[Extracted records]
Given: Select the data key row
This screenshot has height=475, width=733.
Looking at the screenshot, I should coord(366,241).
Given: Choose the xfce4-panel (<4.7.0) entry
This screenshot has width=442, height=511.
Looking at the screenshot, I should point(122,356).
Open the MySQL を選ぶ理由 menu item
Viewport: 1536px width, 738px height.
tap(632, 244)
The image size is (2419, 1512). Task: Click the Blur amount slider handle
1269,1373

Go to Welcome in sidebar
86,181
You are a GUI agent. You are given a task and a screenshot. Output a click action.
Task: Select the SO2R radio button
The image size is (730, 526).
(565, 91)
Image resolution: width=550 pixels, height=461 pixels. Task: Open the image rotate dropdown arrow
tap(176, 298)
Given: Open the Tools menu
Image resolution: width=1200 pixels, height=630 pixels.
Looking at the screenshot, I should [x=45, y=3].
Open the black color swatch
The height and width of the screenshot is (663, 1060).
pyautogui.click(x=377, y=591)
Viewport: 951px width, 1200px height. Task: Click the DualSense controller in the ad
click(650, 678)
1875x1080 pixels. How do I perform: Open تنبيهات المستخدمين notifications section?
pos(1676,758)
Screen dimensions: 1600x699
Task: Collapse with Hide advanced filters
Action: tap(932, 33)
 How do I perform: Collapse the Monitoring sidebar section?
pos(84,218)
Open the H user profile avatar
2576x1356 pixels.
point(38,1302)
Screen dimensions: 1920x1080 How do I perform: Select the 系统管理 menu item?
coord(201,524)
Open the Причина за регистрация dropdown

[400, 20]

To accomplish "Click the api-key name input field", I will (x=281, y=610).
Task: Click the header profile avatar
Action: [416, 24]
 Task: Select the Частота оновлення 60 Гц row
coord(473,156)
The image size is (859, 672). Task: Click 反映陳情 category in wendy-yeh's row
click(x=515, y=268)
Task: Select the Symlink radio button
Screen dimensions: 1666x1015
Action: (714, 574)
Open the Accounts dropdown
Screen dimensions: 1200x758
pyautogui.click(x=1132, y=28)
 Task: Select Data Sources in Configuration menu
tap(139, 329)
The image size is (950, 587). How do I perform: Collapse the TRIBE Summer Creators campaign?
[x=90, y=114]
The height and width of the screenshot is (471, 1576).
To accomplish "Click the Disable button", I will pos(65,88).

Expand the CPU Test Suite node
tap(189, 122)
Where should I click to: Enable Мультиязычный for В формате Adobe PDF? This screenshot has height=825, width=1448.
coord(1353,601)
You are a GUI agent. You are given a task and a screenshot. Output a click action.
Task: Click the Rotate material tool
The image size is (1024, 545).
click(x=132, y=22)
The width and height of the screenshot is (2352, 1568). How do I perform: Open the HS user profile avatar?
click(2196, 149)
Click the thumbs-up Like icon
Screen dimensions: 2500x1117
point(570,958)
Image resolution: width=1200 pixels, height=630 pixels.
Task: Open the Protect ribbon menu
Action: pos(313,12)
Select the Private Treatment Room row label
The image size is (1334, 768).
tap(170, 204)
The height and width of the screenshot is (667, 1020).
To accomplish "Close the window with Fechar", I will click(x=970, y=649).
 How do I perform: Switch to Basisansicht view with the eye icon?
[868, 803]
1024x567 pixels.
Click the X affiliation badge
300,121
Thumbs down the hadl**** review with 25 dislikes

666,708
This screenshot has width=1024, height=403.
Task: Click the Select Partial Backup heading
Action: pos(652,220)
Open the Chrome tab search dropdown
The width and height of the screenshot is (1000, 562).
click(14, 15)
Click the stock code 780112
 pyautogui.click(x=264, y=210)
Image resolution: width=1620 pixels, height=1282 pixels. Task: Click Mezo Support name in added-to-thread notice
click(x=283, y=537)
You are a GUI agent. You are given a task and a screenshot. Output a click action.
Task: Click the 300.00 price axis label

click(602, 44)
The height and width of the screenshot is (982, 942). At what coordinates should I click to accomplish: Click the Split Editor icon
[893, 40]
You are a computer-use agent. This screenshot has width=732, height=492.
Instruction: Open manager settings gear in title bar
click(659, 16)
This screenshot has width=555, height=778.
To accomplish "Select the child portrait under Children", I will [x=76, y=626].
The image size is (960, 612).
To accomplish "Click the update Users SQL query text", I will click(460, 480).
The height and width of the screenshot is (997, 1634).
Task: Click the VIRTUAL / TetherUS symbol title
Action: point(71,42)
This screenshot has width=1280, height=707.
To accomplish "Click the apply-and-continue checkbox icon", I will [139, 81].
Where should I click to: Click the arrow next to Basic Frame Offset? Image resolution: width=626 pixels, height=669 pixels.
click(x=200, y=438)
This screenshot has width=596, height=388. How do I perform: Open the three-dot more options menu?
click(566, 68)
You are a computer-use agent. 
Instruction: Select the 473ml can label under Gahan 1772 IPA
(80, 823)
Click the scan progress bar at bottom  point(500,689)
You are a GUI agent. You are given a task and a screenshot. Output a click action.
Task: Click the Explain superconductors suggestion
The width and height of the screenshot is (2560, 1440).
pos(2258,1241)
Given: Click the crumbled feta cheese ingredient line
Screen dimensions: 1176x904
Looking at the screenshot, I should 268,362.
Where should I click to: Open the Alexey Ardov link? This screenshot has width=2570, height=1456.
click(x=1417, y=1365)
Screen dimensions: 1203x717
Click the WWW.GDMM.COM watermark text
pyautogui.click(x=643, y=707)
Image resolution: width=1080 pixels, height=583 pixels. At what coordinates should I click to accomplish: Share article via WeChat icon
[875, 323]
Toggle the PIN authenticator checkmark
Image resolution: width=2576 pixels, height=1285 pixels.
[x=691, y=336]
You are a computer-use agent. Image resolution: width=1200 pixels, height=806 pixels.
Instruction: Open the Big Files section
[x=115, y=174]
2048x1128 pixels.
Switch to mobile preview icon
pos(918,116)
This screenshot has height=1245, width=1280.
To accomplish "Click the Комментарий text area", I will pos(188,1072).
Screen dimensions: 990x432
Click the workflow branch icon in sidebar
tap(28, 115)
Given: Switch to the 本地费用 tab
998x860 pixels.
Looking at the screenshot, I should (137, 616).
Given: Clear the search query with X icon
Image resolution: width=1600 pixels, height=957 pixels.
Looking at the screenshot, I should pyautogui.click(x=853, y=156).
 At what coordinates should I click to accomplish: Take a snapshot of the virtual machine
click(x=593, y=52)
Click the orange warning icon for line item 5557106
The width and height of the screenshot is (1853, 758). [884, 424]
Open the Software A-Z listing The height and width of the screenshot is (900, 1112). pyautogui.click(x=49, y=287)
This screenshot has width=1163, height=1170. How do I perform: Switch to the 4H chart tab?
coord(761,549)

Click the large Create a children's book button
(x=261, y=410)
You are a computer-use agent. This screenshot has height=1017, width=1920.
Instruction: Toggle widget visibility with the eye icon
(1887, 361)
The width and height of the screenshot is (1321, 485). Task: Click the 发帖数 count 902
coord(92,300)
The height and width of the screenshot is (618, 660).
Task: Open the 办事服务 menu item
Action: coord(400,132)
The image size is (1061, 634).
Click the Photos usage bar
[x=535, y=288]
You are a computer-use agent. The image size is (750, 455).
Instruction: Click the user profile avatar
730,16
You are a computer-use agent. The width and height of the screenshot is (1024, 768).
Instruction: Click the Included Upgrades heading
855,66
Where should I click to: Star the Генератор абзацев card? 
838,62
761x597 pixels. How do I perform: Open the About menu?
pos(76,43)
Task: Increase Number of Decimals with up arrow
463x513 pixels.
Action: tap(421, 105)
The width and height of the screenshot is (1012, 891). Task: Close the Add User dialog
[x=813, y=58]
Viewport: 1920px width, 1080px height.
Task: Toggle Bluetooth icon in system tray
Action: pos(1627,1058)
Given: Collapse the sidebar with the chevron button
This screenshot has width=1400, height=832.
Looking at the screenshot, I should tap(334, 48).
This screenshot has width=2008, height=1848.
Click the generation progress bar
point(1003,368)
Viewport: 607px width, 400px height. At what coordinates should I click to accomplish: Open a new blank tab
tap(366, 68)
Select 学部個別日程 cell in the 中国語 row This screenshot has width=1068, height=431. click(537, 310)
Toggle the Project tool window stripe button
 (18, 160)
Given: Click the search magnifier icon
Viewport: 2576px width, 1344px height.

Set problem: Substitute "Command" for each occurrence of "Instruction" in the records, from the line with "This screenshot has width=596, height=388." up to and including the line with "pos(918,116)". Give only those lines, otherwise unchanged.

Final result:
This screenshot has width=596, height=388. How do I perform: Open the three-dot more options menu?
click(566, 68)
You are a computer-use agent. 
Command: Select the 473ml can label under Gahan 1772 IPA
(80, 823)
Click the scan progress bar at bottom  point(500,689)
You are a GUI agent. You are given a task and a screenshot. Output a click action.
Task: Click the Explain superconductors suggestion
The width and height of the screenshot is (2560, 1440).
pos(2258,1241)
Given: Click the crumbled feta cheese ingredient line
Screen dimensions: 1176x904
Looking at the screenshot, I should 268,362.
Where should I click to: Open the Alexey Ardov link? This screenshot has width=2570, height=1456.
click(x=1417, y=1365)
Screen dimensions: 1203x717
Click the WWW.GDMM.COM watermark text
pyautogui.click(x=643, y=707)
Image resolution: width=1080 pixels, height=583 pixels. At what coordinates should I click to accomplish: Share article via WeChat icon
[875, 323]
Toggle the PIN authenticator checkmark
Image resolution: width=2576 pixels, height=1285 pixels.
[x=691, y=336]
You are a computer-use agent. Image resolution: width=1200 pixels, height=806 pixels.
Command: Open the Big Files section
[x=115, y=174]
2048x1128 pixels.
Switch to mobile preview icon
pos(918,116)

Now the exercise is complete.